About Loyola Medicine and Trinity Health

Loyola Medicine, a member of Trinity Health, is a quaternary care system based in the western suburbs of Chicago that includes Loyola University Medical Center (LUMC), Gottlieb Memorial Hospital, MacNeal Hospital and convenient locations offering primary and specialty care services from 1,877 physicians throughout Cook, Will and DuPage counties. LUMC is a 547-licensed-bed hospital in Maywood that includes the William G. and Mary A. Ryan Center for Heart & Vascular Medicine, the Cardinal Bernardin Cancer Center, a Level 1 trauma center, Illinois's largest burn center, a certified comprehensive stroke center and a children’s hospital. Having delivered compassionate care for over 50 years, Loyola also trains the next generation of caregivers through its teaching affiliation with Loyola University Chicago’s Stritch School of Medicine and Marcella Niehoff School of Nursing. Gottlieb is a 247-licensed-bed community hospital in Melrose Park with 150 physician offices, an adult day care program, the Gottlieb Center for Fitness, the Loyola Center for Metabolic Surgery and Bariatric Care and the Loyola Cancer Care & Research at the Marjorie G. Weinberg Cancer Center at Melrose Park. MacNeal Hospital is a 374-bed teaching hospital in Berwyn with advanced inpatient and outpatient medical, surgical and psychiatric services, advanced diagnostics and treatments. MacNeal has a 12-bed acute rehabilitation unit, a 25-bed inpatient skilled nursing facility, and a 68-bed behavioral health program and community clinics. MacNeal has provided quality, patient-centered care to the near west suburbs since 1919.

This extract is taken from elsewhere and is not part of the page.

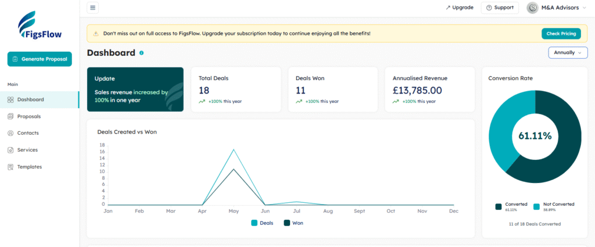Click the Templates sidebar icon

pos(10,167)
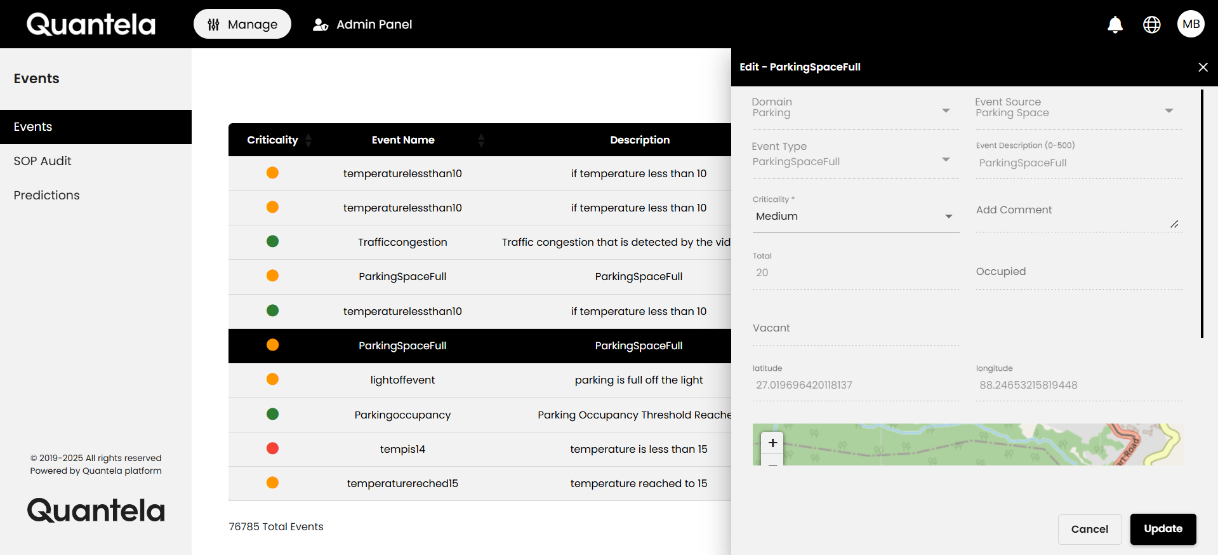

Trinity Health is one of the largest multi-institutional Catholic healthcare systems in the nation, serving diverse communities that include more than 30 million people across 22 states. Trinity Health includes 94 hospitals, as well as 109 continuing care locations that include PACE programs, senior living facilities and home care and hospice services. Its continuing care programs provide nearly 2.5 million visits annually. Based in Livonia, Mich., and with annual operating revenues of $18.3 billion and assets of $26.2 billion, the organization returns $1.1 billion to its communities annually in the form of charity care and other community benefit programs. Trinity employs about 133,000 colleagues, including 7,800 employed physicians and clinicians. Committed to those who are poor and underserved in its communities, Trinity is known for its focus on the country's aging population. As a single, unified ministry, the organization is the innovator of Senior Emergency Departments, the largest not-for-profit provider of home health care services—ranked by number of visits—in the nation, as well as the nation’s leading provider of PACE (Program of All Inclusive Care for the Elderly) based on the number of available programs.